__Consigne écrite 1__:
Pour chacune des affirmations suivantes, dis si elle correspond au texte fourni en répondant oui ou non, puis cite mot pour mot le passage du texte qui le montre.
(a) Le gouvernement allemand estime que la Cour est compétente pour répondre à la question.
(b) D'après l'article 51, paragraphe 1, les dispositions de la Charte visent les États membres seulement quand ils mettent en œuvre le droit de l'Union.
(c) L'article 94, sous a), du règlement de procédure exige un exposé sommaire des faits pertinents.

__Texte fourni__:

Le gouvernement allemand et la Commission européenne concluent à l’incompétence de la Cour pour répondre à cette question, en raison du fait que la décision de renvoi ne contient aucun élément permettant de considérer que l’objet du litige au principal présente un lien de rattachement avec le droit de l’Union.

16

À cet égard, il y a lieu de rappeler que, conformément à l’article 94, sous c), du règlement de procédure de la Cour, la demande de décision préjudicielle doit contenir l’exposé des raisons qui ont conduit la juridiction de renvoi à s’interroger sur l’interprétation ou la validité de certaines dispositions du droit de l’Union, ainsi que le lien qu’elle établit entre ces dispositions et la législation nationale applicable au litige au principal. Cet exposé, de même que l’exposé sommaire des faits pertinents requis à l’article 94, sous a), de ce règlement, doit permettre à la Cour de vérifier, outre la recevabilité de la demande de décision préjudicielle, sa compétence pour répondre à la question posée.

17

Il convient également de rappeler que le champ d’application de la Charte, en ce qui concerne l’action des États membres, est défini à l’article 51, paragraphe 1, de celle-ci, aux termes duquel les dispositions de la Charte s’adressent aux États membres uniquement lorsqu’ils mettent en œuvre le droit de l’Union (arrêt Åkerberg Fransson, C‑617/10, EU:C:2013:105, point 17).

18

Cette disposition confirme ainsi la jurisprudence constante selon laquelle les droits fondamentaux garantis dans l’ordre juridique de l’Union ont vocation à être appliqués dans toutes les situations régies par le droit de l’Union, mais ne sauraient être d’application en dehors de telles situations (voir arrêt Åkerberg Fransson, EU:C:2013:105, point 19 et jurisprudence citée).

__Données de départ__:
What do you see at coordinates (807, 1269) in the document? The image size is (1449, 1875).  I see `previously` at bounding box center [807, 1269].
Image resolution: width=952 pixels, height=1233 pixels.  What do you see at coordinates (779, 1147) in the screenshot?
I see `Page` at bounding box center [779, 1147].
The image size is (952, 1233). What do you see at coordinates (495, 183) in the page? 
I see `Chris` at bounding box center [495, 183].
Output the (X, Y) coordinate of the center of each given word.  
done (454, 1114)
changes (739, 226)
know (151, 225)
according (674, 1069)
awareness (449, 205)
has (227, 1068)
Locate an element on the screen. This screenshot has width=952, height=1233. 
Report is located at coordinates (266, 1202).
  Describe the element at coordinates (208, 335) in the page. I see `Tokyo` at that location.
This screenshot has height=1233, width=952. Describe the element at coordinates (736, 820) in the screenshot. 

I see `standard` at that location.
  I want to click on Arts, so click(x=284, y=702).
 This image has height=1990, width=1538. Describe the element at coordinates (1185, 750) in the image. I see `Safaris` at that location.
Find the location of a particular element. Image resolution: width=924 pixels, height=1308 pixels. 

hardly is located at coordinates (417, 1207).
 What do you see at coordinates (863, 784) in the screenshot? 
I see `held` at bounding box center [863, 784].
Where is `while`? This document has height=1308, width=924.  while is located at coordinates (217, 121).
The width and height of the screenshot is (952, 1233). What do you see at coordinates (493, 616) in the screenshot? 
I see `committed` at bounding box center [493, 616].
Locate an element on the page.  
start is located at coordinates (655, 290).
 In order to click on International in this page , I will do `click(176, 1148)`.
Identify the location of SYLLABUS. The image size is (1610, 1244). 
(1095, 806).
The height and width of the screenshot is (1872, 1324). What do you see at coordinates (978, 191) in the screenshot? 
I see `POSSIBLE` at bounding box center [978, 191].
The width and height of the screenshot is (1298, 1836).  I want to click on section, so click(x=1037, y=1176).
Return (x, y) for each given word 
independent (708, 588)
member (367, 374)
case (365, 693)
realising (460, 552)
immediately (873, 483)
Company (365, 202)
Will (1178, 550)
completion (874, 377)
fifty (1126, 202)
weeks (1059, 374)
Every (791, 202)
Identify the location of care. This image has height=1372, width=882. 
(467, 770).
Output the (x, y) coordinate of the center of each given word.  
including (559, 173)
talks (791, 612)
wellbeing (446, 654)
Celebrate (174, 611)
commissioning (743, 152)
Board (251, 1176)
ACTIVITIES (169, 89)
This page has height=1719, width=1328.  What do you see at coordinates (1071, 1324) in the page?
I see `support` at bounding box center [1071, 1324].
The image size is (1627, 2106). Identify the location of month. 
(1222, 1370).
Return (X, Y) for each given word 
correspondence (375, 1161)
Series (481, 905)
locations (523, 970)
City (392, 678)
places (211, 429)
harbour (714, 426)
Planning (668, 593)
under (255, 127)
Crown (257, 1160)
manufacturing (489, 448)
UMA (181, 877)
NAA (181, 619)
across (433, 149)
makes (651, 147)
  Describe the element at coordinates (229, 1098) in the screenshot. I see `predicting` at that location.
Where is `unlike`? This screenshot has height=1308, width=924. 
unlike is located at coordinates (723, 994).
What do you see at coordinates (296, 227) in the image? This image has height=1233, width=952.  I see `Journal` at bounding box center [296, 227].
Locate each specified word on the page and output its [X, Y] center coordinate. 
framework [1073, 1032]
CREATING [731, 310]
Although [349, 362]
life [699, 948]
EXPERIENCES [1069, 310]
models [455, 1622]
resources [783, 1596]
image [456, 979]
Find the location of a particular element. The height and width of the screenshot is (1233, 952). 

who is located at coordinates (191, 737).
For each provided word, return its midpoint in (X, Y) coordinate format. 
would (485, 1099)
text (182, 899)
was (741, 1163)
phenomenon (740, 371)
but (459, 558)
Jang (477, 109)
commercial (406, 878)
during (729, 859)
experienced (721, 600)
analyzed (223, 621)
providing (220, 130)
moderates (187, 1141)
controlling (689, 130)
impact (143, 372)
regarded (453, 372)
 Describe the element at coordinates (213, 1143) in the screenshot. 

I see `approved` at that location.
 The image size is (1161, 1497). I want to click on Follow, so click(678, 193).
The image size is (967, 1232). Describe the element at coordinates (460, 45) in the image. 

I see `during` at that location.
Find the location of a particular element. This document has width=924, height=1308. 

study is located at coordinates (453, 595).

__Consigne écrite 2__:
Transforme en tableau Markdown les lignes des données, depuis celle qui contient « This page has » jusqu'à celle qui contient « The image size is (1161, 1497). », ces deux lignes comprises. Laisse de côté les lignes vides et utilise les colonnes « Numéro » et « Contenu de la ligne ».

__Résultat obtenu 1__:
(a) Non : « Le gouvernement allemand et la Commission européenne concluent à l’incompétence de la Cour pour répondre à cette question ».
(b) Oui : « les dispositions de la Charte s’adressent aux États membres uniquement lorsqu’ils mettent en œuvre le droit de l’Union ».
(c) Oui : « l’exposé sommaire des faits pertinents requis à l’article 94, sous a), de ce règlement ».

__Résultat obtenu 2__:
| Numéro | Contenu de la ligne |
|---|---|
| 1 | This page has height=1719, width=1328.  What do you see at coordinates (1071, 1324) in the page? |
| 2 | I see `support` at bounding box center [1071, 1324]. |
| 3 | The image size is (1627, 2106). Identify the location of month.  |
| 4 | (1222, 1370). |
| 5 | Return (X, Y) for each given word  |
| 6 | correspondence (375, 1161) |
| 7 | Series (481, 905) |
| 8 | locations (523, 970) |
| 9 | City (392, 678) |
| 10 | places (211, 429) |
| 11 | harbour (714, 426) |
| 12 | Planning (668, 593) |
| 13 | under (255, 127) |
| 14 | Crown (257, 1160) |
| 15 | manufacturing (489, 448) |
| 16 | UMA (181, 877) |
| 17 | NAA (181, 619) |
| 18 | across (433, 149) |
| 19 | makes (651, 147) |
| 20 |   Describe the element at coordinates (229, 1098) in the screenshot. I see `predicting` at that location. |
| 21 | Where is `unlike`? This screenshot has height=1308, width=924.  |
| 22 | unlike is located at coordinates (723, 994). |
| 23 | What do you see at coordinates (296, 227) in the image? This image has height=1233, width=952.  I see `Journal` at bounding box center [296, 227]. |
| 24 | Locate each specified word on the page and output its [X, Y] center coordinate.  |
| 25 | framework [1073, 1032] |
| 26 | CREATING [731, 310] |
| 27 | Although [349, 362] |
| 28 | life [699, 948] |
| 29 | EXPERIENCES [1069, 310] |
| 30 | models [455, 1622] |
| 31 | resources [783, 1596] |
| 32 | image [456, 979] |
| 33 | Find the location of a particular element. The height and width of the screenshot is (1233, 952).  |
| 34 | who is located at coordinates (191, 737). |
| 35 | For each provided word, return its midpoint in (X, Y) coordinate format.  |
| 36 | would (485, 1099) |
| 37 | text (182, 899) |
| 38 | was (741, 1163) |
| 39 | phenomenon (740, 371) |
| 40 | but (459, 558) |
| 41 | Jang (477, 109) |
| 42 | commercial (406, 878) |
| 43 | during (729, 859) |
| 44 | experienced (721, 600) |
| 45 | analyzed (223, 621) |
| 46 | providing (220, 130) |
| 47 | moderates (187, 1141) |
| 48 | controlling (689, 130) |
| 49 | impact (143, 372) |
| 50 | regarded (453, 372) |
| 51 |  Describe the element at coordinates (213, 1143) in the screenshot.  |
| 52 | I see `approved` at that location. |
| 53 |  The image size is (1161, 1497). I want to click on Follow, so click(678, 193). |